▶ **What is required**: Every line with the string "WIDEO" should be copied from the data.

BEGIN Data

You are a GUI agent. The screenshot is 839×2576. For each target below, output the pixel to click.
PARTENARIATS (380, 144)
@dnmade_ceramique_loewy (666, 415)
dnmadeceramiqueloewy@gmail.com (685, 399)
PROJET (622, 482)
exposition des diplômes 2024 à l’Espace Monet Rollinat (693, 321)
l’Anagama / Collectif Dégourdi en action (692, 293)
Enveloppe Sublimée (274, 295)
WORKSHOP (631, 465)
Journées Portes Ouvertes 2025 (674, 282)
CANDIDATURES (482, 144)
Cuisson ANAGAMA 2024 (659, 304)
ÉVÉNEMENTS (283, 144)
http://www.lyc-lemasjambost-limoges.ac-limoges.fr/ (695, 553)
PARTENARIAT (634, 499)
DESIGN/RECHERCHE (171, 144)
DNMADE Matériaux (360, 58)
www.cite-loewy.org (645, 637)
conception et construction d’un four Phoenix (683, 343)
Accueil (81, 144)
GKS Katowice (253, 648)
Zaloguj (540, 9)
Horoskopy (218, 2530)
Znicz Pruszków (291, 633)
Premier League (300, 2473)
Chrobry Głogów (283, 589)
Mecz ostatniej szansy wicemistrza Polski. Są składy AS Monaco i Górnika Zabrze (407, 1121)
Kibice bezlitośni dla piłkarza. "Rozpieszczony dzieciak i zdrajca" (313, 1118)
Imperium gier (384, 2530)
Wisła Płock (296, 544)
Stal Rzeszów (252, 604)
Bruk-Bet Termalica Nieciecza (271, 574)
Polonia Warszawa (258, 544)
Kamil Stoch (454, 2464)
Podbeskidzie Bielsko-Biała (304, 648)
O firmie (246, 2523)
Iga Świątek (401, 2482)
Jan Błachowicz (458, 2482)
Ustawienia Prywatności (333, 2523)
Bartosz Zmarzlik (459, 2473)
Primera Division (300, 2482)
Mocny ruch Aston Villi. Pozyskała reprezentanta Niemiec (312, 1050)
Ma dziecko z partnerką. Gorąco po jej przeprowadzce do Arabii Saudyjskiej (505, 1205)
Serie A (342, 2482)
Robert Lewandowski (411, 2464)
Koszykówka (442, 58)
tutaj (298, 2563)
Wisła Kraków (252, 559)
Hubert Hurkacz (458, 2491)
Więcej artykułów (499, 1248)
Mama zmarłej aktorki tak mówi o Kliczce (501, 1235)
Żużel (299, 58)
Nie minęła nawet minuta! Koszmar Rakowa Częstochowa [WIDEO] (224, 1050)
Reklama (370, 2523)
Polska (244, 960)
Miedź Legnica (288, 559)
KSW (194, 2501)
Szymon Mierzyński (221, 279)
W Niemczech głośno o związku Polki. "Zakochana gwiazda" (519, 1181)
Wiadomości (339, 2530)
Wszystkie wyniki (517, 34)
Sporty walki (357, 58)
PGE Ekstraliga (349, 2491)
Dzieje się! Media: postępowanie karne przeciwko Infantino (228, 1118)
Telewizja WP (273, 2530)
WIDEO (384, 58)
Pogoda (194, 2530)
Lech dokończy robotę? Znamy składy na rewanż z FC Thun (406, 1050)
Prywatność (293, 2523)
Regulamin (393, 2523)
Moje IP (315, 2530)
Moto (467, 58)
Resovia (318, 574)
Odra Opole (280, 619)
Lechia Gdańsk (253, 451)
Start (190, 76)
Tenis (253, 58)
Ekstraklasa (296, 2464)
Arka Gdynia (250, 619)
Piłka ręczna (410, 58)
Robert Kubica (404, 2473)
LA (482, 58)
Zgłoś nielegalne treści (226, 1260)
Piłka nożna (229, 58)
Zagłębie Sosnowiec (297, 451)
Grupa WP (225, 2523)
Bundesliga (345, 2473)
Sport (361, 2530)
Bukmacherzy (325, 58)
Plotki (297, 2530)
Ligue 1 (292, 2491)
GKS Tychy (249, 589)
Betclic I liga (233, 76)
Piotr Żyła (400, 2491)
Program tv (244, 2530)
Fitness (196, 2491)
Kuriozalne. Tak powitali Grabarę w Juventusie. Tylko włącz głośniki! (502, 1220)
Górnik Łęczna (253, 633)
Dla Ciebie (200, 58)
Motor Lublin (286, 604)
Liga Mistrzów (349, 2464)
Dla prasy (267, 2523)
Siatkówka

END Data

▶ **Result of the exercise**:
Nie minęła nawet minuta! Koszmar Rakowa Częstochowa [WIDEO] (224, 1050)
WIDEO (384, 58)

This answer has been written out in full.